Scan the entries below and count the lines holding the string "Viewport". Supply only the number.

START SUPPLIED MATERIAL

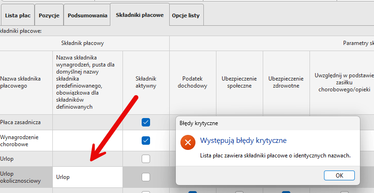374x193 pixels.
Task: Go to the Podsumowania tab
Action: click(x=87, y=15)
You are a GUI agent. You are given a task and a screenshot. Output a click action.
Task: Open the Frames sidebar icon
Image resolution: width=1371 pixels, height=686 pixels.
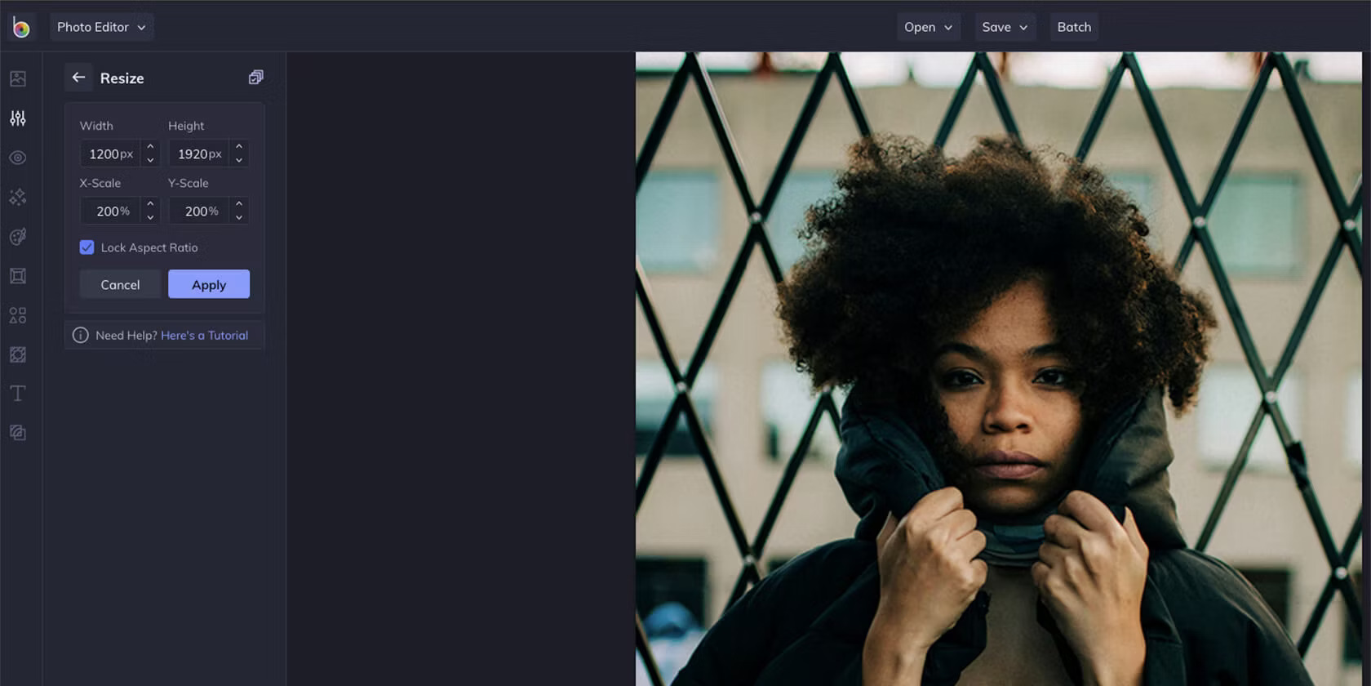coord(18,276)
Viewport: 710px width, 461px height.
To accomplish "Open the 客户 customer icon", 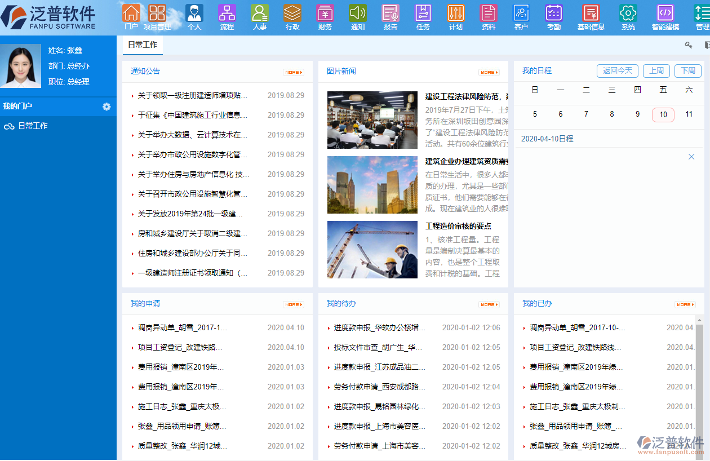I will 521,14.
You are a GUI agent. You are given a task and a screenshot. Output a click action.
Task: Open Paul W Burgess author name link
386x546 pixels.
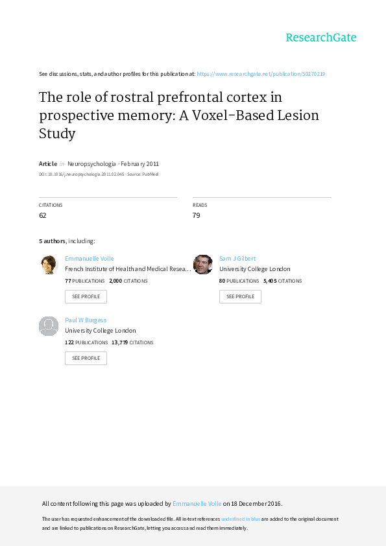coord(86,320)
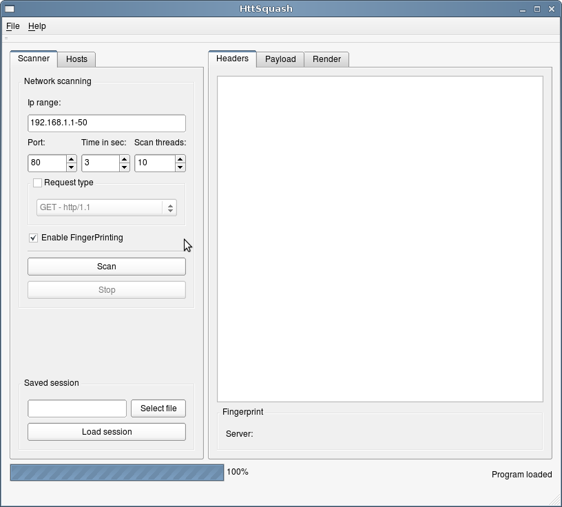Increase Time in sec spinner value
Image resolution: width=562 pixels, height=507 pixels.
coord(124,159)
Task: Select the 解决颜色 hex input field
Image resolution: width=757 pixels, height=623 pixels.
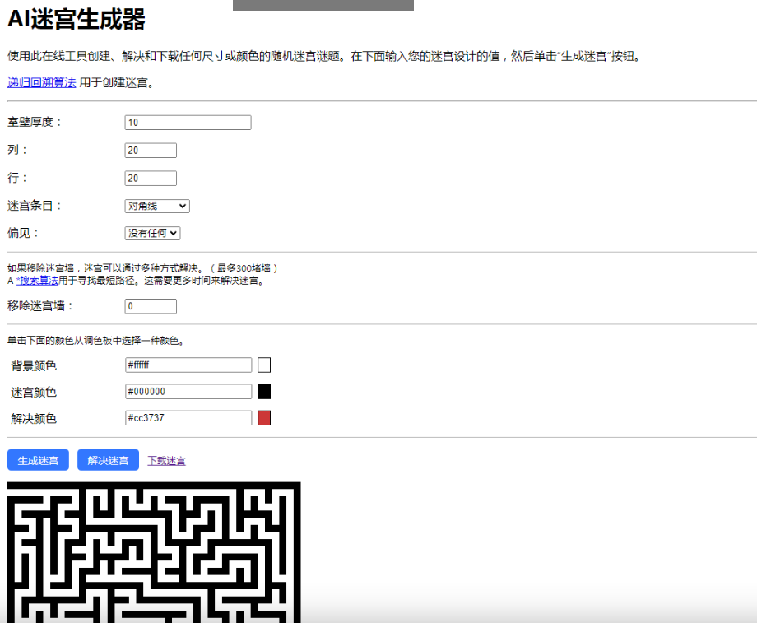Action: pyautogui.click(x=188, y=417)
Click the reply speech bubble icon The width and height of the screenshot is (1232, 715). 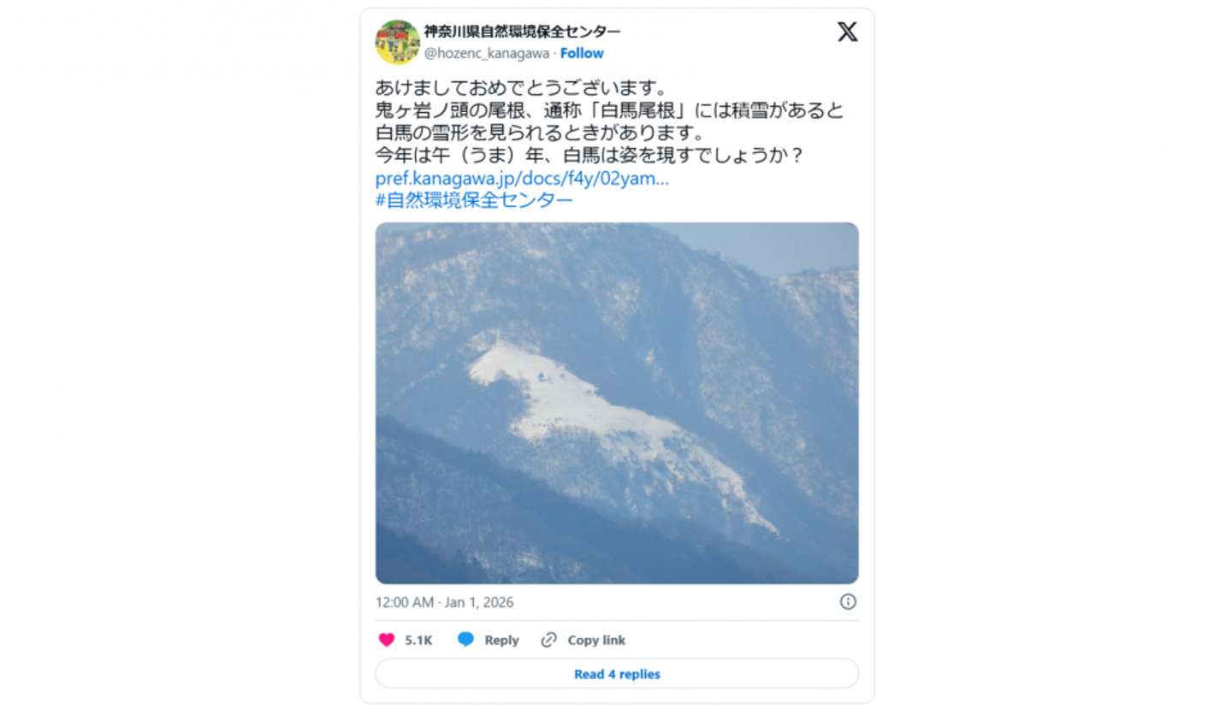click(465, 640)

END SUPPLIED MATERIAL
START SUPPLIED MATERIAL

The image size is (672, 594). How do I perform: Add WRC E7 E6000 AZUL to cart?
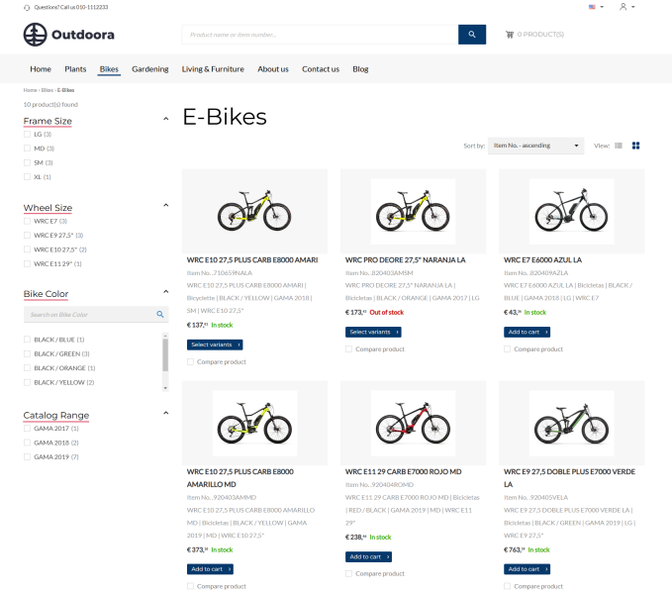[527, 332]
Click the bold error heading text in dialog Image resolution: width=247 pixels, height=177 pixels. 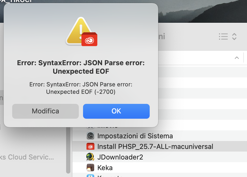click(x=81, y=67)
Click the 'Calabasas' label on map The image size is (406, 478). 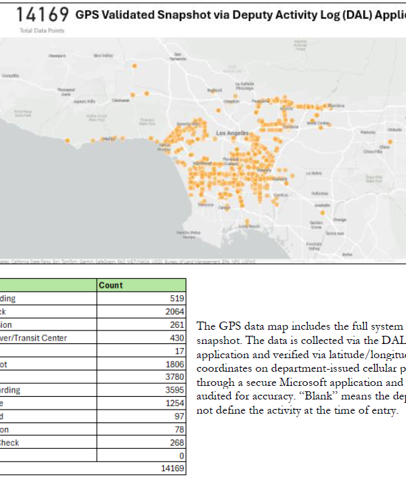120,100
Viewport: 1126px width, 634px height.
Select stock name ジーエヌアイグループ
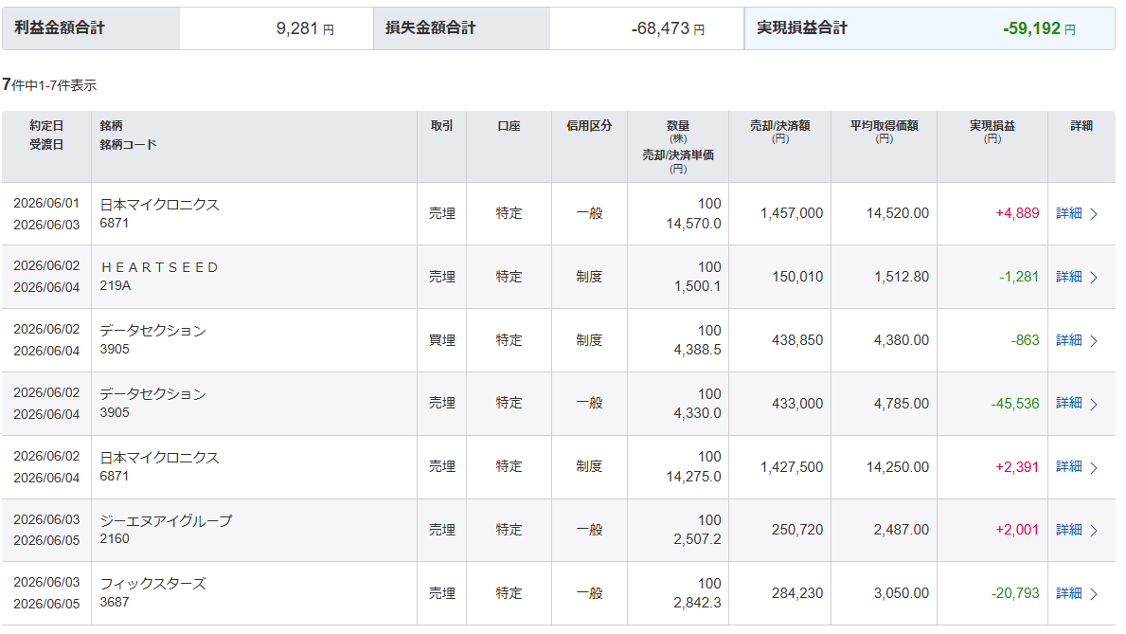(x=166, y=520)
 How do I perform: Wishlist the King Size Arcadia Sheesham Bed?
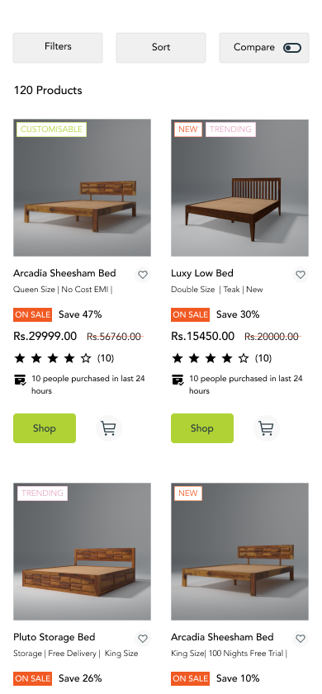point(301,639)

END SUPPLIED MATERIAL

OUTPUT OF THE EXERCISE.
2